Erdoğan’s secularism or ‘Secularism as Disaster’

Erdoğan’s secularism or ‘Secularism as Disaster’

The Prime Minister Recep Tayyip Erdoğan is only to be celebrated for being wise and courageous to advise “secularism” and democracy to Egyptians. It was also very good answer to the Turkish secularists who have long been skeptical of Erdoğan’s sincerity concerning secularism. I think there is no need to call it Erdoğan’s “neo-laicism,” which is a contribution to political theory. There are many examples of personally religious leaders who are in power in the secular or laic states of the Western world. This is the “democratic understanding of secularism” against authoritarian definition of laicism or secularism.

Nevertheless, we have to admit that it is a novelty for Muslim countries. Turkey has been unique example (apart from some ex-Soviet republics) of a secular state in the Muslim world. But the Turkish model has never been an attractive example for other Muslim countries since it was based on quite rigid understanding of secularism. Besides, this rigid understanding created a serious democratic deficit so far. Under those circumstances, Erdoğan is the most reliable and credible politician to advise secularism to Middle Eastern countries which aspire to more democratic rules.

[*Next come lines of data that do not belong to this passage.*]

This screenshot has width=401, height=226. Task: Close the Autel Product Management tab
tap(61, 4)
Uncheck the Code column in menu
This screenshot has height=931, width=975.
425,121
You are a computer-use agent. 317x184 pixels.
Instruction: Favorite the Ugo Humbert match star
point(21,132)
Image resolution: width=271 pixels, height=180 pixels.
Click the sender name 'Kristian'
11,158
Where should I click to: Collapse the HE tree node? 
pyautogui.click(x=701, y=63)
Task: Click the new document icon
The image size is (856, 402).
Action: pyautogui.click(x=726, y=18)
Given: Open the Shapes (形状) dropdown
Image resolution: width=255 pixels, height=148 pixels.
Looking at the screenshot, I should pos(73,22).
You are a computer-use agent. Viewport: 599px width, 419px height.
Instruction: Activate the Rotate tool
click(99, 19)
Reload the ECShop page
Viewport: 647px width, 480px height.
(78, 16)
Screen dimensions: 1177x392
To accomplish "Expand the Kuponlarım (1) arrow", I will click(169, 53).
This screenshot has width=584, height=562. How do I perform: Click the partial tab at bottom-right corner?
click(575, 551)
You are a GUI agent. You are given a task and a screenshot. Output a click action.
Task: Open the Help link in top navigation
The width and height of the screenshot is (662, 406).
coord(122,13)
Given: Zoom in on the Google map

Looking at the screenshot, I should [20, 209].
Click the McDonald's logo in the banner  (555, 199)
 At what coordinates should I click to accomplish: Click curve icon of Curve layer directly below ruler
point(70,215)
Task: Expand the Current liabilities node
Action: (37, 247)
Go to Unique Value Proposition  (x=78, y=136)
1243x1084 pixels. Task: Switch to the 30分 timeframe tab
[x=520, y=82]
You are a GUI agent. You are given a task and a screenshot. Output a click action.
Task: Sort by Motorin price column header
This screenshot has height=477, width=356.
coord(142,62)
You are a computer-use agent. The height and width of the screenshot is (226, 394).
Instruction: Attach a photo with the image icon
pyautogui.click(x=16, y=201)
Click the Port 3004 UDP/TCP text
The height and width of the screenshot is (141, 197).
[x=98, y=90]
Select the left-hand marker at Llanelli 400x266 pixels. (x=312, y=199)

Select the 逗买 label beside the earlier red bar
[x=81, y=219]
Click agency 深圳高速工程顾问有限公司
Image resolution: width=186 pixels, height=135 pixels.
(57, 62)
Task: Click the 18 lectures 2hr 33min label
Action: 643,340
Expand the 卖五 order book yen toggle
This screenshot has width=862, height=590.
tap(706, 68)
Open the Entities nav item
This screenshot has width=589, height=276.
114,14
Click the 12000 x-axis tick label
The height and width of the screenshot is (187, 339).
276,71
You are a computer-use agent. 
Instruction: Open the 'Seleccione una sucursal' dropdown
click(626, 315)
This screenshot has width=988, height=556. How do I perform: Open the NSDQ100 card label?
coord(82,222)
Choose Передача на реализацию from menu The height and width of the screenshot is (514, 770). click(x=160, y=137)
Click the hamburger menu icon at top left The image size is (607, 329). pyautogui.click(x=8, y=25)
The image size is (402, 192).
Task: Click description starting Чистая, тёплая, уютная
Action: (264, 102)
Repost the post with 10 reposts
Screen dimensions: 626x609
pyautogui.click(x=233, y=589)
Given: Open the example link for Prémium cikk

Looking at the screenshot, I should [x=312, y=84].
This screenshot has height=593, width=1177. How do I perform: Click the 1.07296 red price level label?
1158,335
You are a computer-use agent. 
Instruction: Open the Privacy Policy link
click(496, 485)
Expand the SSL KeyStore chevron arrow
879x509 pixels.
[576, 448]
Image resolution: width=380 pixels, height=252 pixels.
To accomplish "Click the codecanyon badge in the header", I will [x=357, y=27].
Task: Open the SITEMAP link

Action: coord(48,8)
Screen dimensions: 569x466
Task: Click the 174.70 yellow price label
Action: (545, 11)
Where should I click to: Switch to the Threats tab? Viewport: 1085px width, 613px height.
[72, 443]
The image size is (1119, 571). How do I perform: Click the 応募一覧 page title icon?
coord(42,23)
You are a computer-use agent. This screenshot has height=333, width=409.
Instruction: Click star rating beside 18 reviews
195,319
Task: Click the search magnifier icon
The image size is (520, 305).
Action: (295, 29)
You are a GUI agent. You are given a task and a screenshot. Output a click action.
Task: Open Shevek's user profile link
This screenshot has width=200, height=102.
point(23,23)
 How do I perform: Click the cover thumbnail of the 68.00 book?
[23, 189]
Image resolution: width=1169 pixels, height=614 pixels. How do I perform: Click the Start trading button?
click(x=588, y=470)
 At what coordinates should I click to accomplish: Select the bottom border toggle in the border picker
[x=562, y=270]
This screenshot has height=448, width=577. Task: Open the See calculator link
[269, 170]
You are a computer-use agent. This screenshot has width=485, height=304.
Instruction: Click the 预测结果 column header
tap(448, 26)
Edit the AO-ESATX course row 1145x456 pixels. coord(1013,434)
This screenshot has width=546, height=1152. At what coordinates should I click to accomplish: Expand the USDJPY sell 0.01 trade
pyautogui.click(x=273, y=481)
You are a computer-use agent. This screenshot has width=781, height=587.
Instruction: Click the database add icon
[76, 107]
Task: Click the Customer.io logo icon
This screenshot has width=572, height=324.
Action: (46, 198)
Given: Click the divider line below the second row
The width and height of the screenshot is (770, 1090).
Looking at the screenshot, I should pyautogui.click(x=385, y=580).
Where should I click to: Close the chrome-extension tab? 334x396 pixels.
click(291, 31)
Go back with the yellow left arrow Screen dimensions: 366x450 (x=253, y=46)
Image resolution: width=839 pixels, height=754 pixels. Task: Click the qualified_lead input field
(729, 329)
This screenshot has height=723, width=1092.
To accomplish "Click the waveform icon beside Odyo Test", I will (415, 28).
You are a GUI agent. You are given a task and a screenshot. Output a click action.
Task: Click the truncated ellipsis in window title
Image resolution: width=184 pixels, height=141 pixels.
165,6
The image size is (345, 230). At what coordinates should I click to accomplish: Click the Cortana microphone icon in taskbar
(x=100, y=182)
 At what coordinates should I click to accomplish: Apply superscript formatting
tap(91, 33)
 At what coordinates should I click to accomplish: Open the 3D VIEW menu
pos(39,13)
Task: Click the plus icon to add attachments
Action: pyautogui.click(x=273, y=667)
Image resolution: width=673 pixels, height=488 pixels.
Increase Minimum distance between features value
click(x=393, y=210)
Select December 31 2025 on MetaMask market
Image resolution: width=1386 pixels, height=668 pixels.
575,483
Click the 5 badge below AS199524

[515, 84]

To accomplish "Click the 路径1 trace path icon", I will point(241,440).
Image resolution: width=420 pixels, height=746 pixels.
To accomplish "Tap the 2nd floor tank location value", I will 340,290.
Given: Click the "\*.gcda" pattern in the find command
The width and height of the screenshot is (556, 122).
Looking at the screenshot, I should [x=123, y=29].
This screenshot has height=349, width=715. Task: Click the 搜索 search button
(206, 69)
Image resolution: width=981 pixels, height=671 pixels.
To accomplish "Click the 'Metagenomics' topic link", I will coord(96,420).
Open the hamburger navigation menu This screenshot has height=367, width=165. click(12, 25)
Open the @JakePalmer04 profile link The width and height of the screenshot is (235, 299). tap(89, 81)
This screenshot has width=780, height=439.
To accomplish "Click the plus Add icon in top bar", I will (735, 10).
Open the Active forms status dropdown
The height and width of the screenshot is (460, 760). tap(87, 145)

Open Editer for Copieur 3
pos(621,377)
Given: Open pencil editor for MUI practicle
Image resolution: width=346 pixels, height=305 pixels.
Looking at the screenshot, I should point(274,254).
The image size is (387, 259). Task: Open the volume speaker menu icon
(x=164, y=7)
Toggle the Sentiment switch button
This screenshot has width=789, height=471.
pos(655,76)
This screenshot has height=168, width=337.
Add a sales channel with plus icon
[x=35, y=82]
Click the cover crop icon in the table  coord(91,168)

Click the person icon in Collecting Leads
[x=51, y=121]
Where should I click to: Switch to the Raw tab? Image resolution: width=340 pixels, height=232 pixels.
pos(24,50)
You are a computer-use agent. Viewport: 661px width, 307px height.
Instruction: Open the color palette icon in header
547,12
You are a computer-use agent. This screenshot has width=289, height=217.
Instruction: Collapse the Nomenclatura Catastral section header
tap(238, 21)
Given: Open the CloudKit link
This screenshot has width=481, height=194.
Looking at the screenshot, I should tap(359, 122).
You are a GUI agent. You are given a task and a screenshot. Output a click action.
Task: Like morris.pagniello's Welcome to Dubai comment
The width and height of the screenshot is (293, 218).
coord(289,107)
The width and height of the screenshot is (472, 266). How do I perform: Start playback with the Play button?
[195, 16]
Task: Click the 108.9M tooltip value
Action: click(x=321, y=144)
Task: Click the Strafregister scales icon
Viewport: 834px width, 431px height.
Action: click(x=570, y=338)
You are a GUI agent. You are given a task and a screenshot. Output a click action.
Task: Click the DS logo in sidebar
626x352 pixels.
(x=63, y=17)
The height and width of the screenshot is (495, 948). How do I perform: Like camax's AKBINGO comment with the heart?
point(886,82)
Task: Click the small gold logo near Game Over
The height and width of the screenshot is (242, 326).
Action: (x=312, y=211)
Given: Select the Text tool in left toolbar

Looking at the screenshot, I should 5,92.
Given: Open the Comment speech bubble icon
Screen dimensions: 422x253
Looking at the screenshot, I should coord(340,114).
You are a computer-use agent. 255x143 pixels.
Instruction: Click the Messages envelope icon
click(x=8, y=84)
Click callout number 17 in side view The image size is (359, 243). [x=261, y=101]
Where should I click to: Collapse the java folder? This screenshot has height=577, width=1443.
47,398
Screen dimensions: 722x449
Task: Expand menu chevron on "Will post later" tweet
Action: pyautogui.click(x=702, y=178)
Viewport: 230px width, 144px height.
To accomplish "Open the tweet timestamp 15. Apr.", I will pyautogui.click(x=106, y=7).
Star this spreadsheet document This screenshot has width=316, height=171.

A democratic understanding of secularism should be the best model for Muslim countries if they aspire for true democracy. Yet, it is unclear if “Arab Spring” countries aspire for secular or true democracies. Those countries, including Tunisia, have never been secular constitutionally. Islam has always been cited as “the religion of state” and personal law has always been based on Shariah law as a reference. Moreover, Islamism has always been on the rise and came out as the main opposition force after the events of Arab Spring. Therefore, it is no surprise that the Muslim Brotherhood in Egypt opposed Erdoğan on this matter.

Libya has already declared a “Shariah-based democracy.” There is a friction among the “revolutionaries” in Tunisia, which used to be the “most secular Arab state” and the Islamist Nahda movement is on rise.

Besides, Erdoğan’s remarks on secularism in Egypt have not been welcomed by the conservatives in Turkey too. Most of the conservatives either avoided making any comments or have been critical like Ali Bulaç. Bulaç stated that “laicism has never been a problem in Middle Eastern Arab societies” (Zaman, Sept. 17, 2011). He did not only refer to laicism as a “problem” but also stated that “it is true that laicism or İlmaniyya in Arabic is not anti-religion, but it came to the point of being nihilistic and imposes materialistic and hedonistic lifestyle.”

Despite the fact that Erdoğan clearly defined secularism in a democratic way, Bulaç insists to portray laicism in its pre-AKP era and referred to it as a “disaster.” It means that left alone Arab countries and their moderate Islamists, even among Turkish conservatives or post-Islamists, laicism or secularism is still a “bad word” no matter if it is defined by authoritarian modernists or defined in terms of democracy and tolerance.

It is quite frustrating for someone like me who defended democratic understanding of secularism against the skepticism of authoritarian secularists for so long. It will also be very disappointing if the controversy between Islamists, conservatives and authoritarian secularists cannot reach a point of compromise in terms of “democratic secularism.” Then we will have to choose between authoritarian modernism and authoritarianism of Islamists for the next century. I hope not!